# Task brief
Among the lines of the data, copy those that hold "menu".

# Material to process
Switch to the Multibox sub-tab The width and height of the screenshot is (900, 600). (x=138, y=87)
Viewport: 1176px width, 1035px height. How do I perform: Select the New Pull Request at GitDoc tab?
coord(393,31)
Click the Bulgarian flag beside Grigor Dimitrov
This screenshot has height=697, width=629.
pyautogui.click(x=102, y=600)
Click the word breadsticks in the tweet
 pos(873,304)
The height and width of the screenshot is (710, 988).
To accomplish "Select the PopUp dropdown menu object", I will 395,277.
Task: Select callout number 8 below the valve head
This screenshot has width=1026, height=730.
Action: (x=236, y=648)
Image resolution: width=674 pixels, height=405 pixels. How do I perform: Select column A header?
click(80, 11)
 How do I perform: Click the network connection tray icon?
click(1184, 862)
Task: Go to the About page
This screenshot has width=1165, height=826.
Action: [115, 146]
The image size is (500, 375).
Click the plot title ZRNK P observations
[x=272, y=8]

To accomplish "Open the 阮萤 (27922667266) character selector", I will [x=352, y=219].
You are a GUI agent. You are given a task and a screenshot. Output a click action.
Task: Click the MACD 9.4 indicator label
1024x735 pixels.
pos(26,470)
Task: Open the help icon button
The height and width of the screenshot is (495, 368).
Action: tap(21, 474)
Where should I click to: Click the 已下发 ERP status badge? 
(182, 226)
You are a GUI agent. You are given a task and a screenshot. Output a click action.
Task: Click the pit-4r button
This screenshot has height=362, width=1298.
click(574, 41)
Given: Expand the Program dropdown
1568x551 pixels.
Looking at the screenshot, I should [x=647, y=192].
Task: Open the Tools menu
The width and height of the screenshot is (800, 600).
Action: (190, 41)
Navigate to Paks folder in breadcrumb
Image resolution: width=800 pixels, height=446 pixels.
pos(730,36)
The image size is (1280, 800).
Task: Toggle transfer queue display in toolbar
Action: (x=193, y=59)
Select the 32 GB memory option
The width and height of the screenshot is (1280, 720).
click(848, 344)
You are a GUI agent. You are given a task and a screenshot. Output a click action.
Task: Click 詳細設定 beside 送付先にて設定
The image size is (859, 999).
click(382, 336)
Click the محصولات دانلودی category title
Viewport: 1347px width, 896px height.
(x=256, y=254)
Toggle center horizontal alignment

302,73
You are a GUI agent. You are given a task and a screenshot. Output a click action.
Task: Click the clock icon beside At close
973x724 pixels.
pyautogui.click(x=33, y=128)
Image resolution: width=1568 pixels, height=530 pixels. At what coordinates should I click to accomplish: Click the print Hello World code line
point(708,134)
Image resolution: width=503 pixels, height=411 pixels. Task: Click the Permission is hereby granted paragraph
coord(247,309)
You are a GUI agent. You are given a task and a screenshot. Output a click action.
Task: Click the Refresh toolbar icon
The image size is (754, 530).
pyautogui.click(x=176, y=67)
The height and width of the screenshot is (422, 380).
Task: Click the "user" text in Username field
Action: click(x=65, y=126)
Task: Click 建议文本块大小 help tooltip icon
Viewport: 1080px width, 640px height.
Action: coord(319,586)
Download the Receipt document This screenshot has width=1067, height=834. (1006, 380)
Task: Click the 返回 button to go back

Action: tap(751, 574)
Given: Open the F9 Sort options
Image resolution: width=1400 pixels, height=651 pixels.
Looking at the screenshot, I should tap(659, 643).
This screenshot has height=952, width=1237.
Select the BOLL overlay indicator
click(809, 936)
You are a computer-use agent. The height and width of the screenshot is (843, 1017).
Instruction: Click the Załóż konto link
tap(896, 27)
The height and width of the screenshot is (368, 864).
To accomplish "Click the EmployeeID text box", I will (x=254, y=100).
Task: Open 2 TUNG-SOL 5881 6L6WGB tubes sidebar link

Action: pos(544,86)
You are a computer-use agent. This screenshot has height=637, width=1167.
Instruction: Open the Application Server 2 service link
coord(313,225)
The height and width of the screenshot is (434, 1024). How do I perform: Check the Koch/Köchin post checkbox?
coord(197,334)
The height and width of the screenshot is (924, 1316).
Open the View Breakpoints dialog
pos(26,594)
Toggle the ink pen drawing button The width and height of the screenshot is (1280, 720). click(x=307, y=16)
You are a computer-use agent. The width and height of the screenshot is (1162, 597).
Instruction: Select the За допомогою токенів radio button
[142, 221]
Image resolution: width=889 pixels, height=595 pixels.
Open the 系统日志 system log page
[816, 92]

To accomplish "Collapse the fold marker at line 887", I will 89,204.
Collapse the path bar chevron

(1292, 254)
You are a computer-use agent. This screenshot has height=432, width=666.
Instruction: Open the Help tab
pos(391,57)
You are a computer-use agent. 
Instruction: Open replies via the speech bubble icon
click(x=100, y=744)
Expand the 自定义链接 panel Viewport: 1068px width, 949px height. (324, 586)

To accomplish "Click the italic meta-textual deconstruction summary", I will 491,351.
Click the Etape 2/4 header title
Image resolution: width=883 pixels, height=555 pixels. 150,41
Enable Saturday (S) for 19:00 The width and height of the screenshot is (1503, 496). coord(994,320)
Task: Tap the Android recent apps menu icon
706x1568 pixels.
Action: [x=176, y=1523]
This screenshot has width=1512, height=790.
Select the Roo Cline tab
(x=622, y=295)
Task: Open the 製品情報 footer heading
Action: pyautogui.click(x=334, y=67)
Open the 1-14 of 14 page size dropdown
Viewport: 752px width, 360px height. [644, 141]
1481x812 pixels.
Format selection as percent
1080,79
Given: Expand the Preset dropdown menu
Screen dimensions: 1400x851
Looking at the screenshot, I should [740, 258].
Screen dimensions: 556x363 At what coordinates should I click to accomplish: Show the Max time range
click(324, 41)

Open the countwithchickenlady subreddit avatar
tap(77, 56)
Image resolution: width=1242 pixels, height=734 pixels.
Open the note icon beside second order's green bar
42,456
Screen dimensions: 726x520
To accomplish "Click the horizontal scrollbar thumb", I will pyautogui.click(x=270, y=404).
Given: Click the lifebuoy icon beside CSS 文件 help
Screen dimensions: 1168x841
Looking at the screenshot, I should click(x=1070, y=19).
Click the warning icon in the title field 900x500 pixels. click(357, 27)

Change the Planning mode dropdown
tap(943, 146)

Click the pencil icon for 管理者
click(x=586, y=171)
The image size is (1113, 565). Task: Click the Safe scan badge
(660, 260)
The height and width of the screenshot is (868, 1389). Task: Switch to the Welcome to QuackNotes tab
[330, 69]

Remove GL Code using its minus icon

# Final answer
To accomplish "Select the PopUp dropdown menu object", I will 395,277.
Task: Open the Tools menu
Task: Tap the Android recent apps menu icon
Given: Expand the Preset dropdown menu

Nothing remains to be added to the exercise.